Some limitations to our study exist. First, given English and Spanish studies were included in our review, this may lead to excluding other potential economic evaluations published in other languages. As such, there is a potential for publication bias. Second, the diversity of methodologies used and the different parameters such as a variety of sources of clinical efficacy, comparators, and time horizons may limit the external validity of the results. Third, costs were reported for different dates and currencies, or did not report the reference year for cost items collected. Regardless, costs were adjusted to 2020 ($US PPP costs). Also, studies with missing reference years were assumed to be the same as cost reference sources or the study’s publication year. Fourth, the internal evaluation of the study quality varied as the appraisal of the quality of studies showed considerable differences across studies. Given we included conference abstracts (n = 7) with no full-text version available at the time of this review, this limited the analysis and appraisal of the results. Even though some included studies were abstracts, it is important to note that the results showed similarities with other studies with full manuscripts.

Economic outcomes are dependent on pathology management and affect resource consumption during patient HCC management. The development of new systemic therapies in recent years [41], along with the availability of new diagnostic algorithms for HCC [42], could modify clinical practice guidelines due to earlier detection of the pathology.
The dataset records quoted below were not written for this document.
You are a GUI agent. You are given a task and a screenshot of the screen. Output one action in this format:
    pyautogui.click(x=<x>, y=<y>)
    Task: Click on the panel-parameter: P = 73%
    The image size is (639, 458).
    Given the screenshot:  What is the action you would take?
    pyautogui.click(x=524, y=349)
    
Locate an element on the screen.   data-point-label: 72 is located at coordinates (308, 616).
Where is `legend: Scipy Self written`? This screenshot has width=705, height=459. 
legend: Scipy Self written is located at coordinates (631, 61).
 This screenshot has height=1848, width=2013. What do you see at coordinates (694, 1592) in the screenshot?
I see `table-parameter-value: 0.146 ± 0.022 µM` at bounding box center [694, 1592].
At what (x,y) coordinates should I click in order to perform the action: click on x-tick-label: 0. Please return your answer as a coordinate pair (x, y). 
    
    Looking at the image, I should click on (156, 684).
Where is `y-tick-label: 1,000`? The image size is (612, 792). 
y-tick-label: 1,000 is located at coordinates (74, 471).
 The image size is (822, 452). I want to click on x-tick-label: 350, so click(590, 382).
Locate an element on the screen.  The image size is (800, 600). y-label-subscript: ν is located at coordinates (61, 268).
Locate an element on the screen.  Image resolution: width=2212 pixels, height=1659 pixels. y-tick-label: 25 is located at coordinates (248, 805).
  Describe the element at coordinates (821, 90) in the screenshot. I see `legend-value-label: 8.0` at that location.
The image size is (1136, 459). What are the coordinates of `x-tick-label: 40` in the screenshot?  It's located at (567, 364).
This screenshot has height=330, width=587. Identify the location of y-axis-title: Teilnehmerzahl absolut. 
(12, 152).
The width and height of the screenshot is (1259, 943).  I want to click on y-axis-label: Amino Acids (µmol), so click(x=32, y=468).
Another relevant issue is the influence of the radiologist's experience with liver images on determining treatment response [43]. Furthermore, personalised dosimetry with 90Y-TARE has shown significant clinical improvement in objective response rate and OS in patients with locally advanced HCC [44]. These parameters are related to resource consumption in clinical practice and may affect the results reported here.

Conclusion

This review suggests that 90Y-TARE contributes to the reduction of hospital resource and therefore reduces costs, improves patient outcomes, and improves the value and efficiency in hospitals. Overall, TARE is a cost-effective short- and long-term treatment for HCC, driven by increased LYG compared to other HCC therapies. Given the evidence highlighted in this review, 90Y-TARE is a cost-effective therapy for treating patients with liver neoplasms or HCC in the intermediate and advanced stages. Since clinical practice guidelines or new therapies could potentially impact these results, we recommend future economic evaluations focusing on 90Y-TARE from different cost perspectives.